Le aziende tra valore e valori

La creazione del valore e la difesa dei valori in tempi di globalizzazione, finanziarizzazione, digitalizzazione e “meritocrazia”.

Le aziende, luoghi di strategie, di progetti, di numeri, ma soprattutto di persone. Spazi in cui comprendere mercati, lanciare prodotti e gestire conti economici, certo, ma con il fattore “umanità" come imprescindibile componente e la creazione di valore come obiettivo.

Stiamo assistendo a fenomeni che hanno talmente stravolto il significato di “creare valore”, depauperandolo del portato valoriale, da non riuscire più a coglierne l'ontologico spirito. Ed ecco qui, in ordine sparso e senza pretesa di esaustività, le direttrici di cambiamento che stanno alterando i “valori” delle aziende: la finanziarizzazione, la globalizzazione, la digitalizzazione e la mediocrazia.

La finanziarizzazione ha trasformato il mezzo in scopo divenendo il fine ultimo cui tendere. Le logiche del profitto dominano la gestione aziendale. La quotazione in borsa ha reso l'azionista l’unico stakeholder da accontentare, ha ridotto la visione al brevissimo periodo rendendo obsoleta ed antieconomica l'innovazione, la formazione, i piani di medio-lungo periodo ed ha concentrato progressivamente le organizzazioni sulla massimizzazione del profitto.

La globalizzazione ha posto la sfida del mercato allargato, fonte in sé di enormi opportunità, a patto di non sacrificarle all'omologazione ed all'abbandono delle unicità. Sempre più si assiste invece alla eliminazione delle sedi periferiche delle multinazionali ed all'accentramento dei contenuti con conseguenti riduzioni di personale ed appiattimento dell'offerta.

La digitalizzazione ha imposto un salto quantico di possibilità e mezzi. Ha offerto una opportunità che viene data all'umanità solo un paio di volte in un millennio. Di fronte a questa sfida le aziende sembrano rispondere tiepidamente più che ripensare le proprie organizzazioni in modo organico e coraggioso. Cosicché la digitalizzazione finisce per essere il mezzo con cui la globalizzazione si esprime e si legittima, più che una straordinaria opportunità da cogliere.

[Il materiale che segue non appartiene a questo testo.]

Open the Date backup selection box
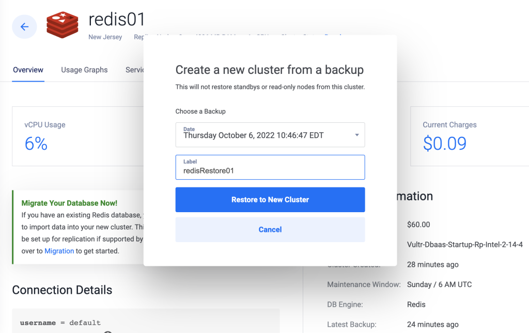Viewport: 529px width, 333px height. click(270, 135)
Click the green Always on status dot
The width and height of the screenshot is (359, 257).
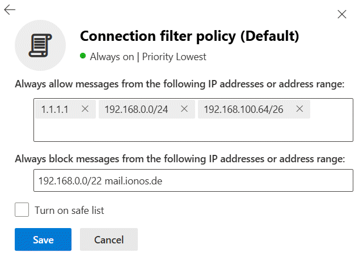pyautogui.click(x=83, y=56)
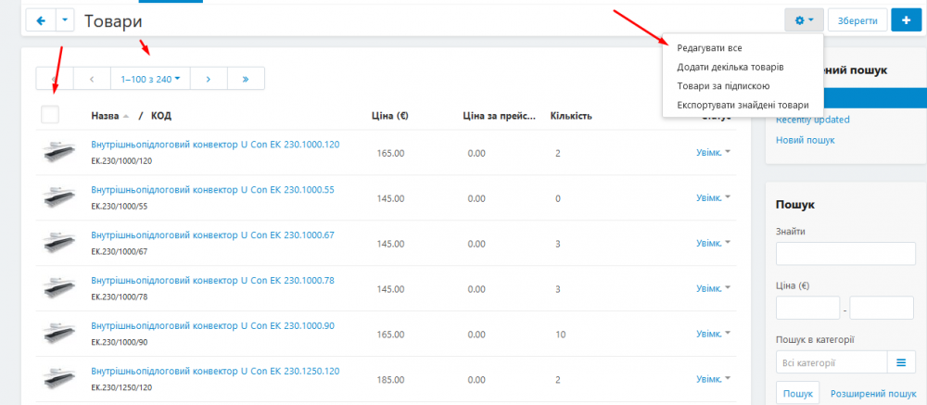Click thumbnail of EK 230.1000.120 product
Screen dimensions: 927x405
[58, 150]
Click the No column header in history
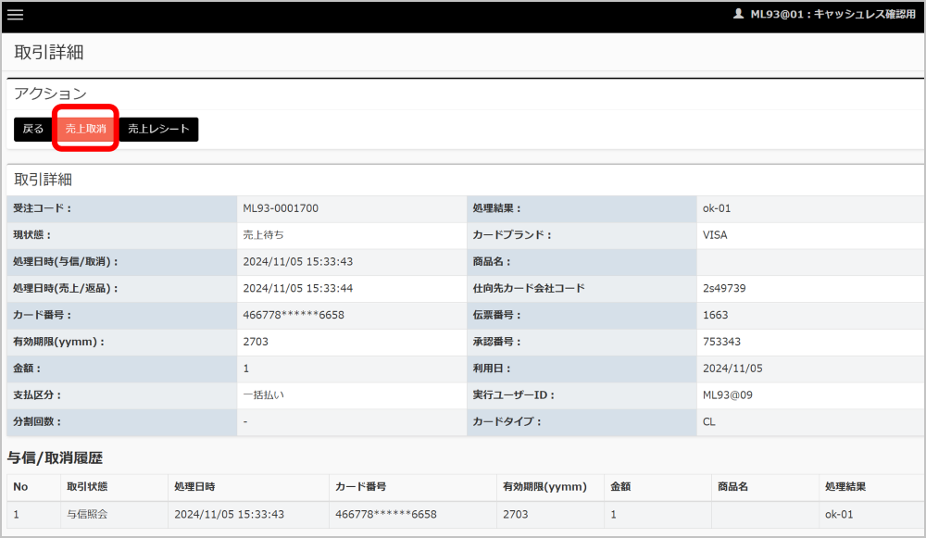Screen dimensions: 926x538 click(x=20, y=486)
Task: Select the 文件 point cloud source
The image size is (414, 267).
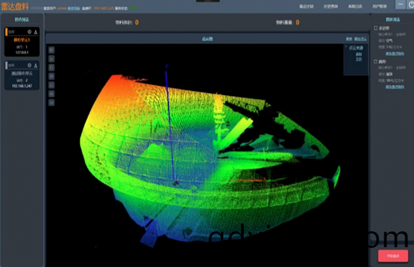Action: tap(359, 59)
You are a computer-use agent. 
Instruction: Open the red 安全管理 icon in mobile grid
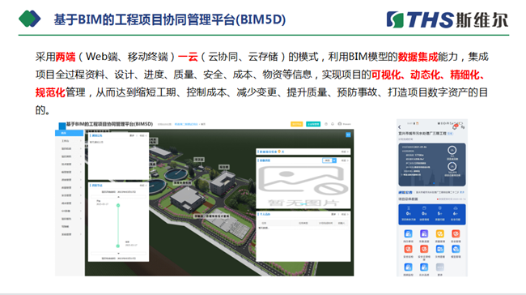point(456,233)
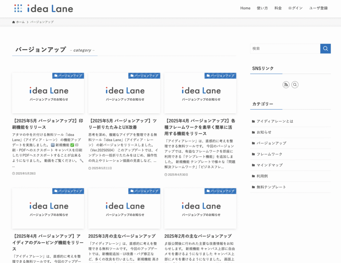
Task: Open 2025年4月 バージョンアップ2 article thumbnail
Action: coord(200,93)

La mediocrazia è la deriva di un decennio di queste logiche e si prefigura come la più preoccupante. “Mediocrazia” è il titolo dell’ultimo libro del filosofo canadese Alain Deneault, docente di scienze politiche all’università di Montreal. La tesi sostenuta da Deneault è brillante e coglie tutti i tratti di un modo di lavorare che chi frequenta le grandi aziende ben conosce. I mediocri sono entrati nelle stanze del potere, perché i manager non qualificati sono inefficienti ed i manager esperti sono pericolosi per il sistema, perché i vecchi sono un peso economico e i giovani solo risorse da sfruttare e non formare.

Così, con una "rivoluzione anestetizzante", le aziende sono finite nelle mani dei tecnocrati, preparati ma mediocri, addomesticati e condiscendenti al sistema allo scopo di essere considerati affidabili dalla cordata di appartenenza, da cui non ci si può attendere altro che un "compitino ben svolto", senza l'impreparazione dello scarso né il guizzo dello stratega.

I giovani brillanti non verranno mai formati a dovere ed i manager esperti e capaci saranno mandati a casa per non turbare il torpore da cui non vuole essere scossa la macchina.

Più tempo passerà, più questa “governance di centro" anestetizzerà il sistema fino al punto di addormentarlo, fino all'omologazione, fino alla stabilizzazione di una confortante media che è solo mediocrità, fino alla compiaciuta mancanza di contenuti, valore e valori.

Il complesso di tali direttrici ha prodotto organismi miopi che funzionano con visioni di brevissimo periodo, che hanno sostituito lo sfruttamento dei giovani alla loro formazione, che schiacciano le organizzazioni a favore del profitto, che sacrificano mercati e brand alla carriera dei "mediocri" che li gestiscono, che depauperano e sfruttano brand e strutture, che fanno assurgere il profitto e l'interesse personale a luce guida, che hanno sostituito gli azionisti ai consumatori, che trasformano le aziende da contenitori di idee, persone, aspirazioni, entusiasmo e partecipazione a contenuto vuoto, fine a se stesso.

Siamo certi che creare valore significhi questo?